--- WHAT THE TASK REQUIRES ---
List every row below that contains the string "coordinates", and treat uppercase and lowercase letters as different.

--- MATERIAL FOR THIS TASK ---

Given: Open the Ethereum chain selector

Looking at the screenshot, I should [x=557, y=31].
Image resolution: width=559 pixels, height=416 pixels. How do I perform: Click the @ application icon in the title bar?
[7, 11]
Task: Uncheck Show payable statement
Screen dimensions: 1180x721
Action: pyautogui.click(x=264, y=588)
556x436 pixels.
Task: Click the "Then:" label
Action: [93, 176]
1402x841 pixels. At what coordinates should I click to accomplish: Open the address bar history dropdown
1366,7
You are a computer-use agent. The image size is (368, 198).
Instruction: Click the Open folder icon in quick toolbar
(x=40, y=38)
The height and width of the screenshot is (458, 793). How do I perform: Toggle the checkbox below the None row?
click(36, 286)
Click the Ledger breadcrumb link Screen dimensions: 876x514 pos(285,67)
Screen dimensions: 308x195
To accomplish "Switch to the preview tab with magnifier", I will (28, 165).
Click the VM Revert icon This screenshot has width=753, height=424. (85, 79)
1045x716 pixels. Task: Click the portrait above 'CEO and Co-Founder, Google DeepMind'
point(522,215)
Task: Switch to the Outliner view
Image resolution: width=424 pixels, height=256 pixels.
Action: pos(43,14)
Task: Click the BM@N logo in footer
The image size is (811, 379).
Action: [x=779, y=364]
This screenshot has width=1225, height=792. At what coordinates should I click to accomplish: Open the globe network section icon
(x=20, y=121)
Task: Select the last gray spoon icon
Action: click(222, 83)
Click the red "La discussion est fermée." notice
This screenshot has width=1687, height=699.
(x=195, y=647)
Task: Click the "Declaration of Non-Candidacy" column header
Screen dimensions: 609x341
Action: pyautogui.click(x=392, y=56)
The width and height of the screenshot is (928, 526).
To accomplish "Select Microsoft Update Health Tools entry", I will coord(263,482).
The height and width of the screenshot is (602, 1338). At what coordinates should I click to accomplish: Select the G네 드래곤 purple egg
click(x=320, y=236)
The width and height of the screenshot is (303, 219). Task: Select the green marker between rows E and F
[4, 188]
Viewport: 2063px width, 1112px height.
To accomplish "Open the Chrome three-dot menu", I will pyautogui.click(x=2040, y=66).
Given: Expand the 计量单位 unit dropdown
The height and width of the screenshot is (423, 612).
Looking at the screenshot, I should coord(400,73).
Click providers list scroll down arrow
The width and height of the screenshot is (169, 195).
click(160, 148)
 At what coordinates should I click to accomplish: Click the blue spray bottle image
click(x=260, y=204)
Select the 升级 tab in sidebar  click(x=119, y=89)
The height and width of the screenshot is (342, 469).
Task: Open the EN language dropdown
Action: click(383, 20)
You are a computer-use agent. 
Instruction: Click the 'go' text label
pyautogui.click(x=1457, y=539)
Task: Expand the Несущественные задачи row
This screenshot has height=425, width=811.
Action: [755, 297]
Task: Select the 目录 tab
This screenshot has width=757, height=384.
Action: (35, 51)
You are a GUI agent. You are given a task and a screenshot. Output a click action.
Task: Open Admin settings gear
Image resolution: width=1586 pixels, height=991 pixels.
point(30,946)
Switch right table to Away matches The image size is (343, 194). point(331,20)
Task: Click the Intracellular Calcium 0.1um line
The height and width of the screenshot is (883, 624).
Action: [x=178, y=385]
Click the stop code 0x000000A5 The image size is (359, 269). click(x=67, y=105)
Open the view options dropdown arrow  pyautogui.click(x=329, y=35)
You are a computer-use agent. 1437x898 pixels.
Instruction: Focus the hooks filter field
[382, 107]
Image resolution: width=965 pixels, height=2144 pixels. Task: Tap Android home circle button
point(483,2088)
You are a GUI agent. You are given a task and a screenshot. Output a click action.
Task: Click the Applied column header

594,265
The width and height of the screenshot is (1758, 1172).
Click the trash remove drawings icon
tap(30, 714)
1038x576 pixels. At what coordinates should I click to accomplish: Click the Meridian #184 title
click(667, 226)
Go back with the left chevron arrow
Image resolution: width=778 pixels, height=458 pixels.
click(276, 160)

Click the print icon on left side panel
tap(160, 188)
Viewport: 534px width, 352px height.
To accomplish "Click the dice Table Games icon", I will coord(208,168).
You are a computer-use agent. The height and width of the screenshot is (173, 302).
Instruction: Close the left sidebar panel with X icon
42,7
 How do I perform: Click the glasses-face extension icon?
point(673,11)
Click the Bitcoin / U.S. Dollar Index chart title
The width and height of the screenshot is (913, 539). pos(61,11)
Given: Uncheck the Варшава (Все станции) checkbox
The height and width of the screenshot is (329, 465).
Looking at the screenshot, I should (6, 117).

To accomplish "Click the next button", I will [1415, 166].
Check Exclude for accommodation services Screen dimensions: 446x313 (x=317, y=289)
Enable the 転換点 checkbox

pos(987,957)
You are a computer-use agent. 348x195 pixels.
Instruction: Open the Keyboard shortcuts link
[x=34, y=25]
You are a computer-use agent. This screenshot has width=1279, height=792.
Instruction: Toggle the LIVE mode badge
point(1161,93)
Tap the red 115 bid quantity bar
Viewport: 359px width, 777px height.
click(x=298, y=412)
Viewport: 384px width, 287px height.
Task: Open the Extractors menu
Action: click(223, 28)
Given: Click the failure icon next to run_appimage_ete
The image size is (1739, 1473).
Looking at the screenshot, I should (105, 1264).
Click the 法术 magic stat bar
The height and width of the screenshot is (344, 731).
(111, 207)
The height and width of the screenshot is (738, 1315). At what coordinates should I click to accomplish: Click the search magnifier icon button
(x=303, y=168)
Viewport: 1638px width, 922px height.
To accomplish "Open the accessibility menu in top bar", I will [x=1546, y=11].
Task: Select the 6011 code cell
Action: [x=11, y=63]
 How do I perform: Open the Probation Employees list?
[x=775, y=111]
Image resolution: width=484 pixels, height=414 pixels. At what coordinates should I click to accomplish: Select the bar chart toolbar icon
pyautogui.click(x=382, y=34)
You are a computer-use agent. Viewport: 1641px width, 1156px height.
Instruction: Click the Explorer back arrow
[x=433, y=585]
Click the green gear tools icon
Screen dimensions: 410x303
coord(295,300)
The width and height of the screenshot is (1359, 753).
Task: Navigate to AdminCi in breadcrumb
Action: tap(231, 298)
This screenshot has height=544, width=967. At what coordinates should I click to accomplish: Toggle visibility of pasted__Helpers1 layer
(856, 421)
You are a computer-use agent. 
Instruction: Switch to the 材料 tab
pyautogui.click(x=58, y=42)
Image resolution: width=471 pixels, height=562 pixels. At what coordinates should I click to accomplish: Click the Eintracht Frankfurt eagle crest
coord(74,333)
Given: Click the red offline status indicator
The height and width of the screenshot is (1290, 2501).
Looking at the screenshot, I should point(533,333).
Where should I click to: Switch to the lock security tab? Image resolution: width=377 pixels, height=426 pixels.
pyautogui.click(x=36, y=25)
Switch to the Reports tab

--- THE OUTPUT ---
1402x841 pixels. At what coordinates should I click to accomplish: Open the address bar history dropdown
This screenshot has width=1225, height=792. At what coordinates should I click to accomplish: Open the globe network section icon
The height and width of the screenshot is (602, 1338). At what coordinates should I click to accomplish: Select the G네 드래곤 purple egg
 At what coordinates should I click to accomplish: Click the blue spray bottle image
1038x576 pixels. At what coordinates should I click to accomplish: Click the Meridian #184 title
The height and width of the screenshot is (738, 1315). At what coordinates should I click to accomplish: Click the search magnifier icon button
Image resolution: width=484 pixels, height=414 pixels. At what coordinates should I click to accomplish: Select the bar chart toolbar icon
This screenshot has height=544, width=967. At what coordinates should I click to accomplish: Toggle visibility of pasted__Helpers1 layer
Image resolution: width=471 pixels, height=562 pixels. At what coordinates should I click to accomplish: Click the Eintracht Frankfurt eagle crest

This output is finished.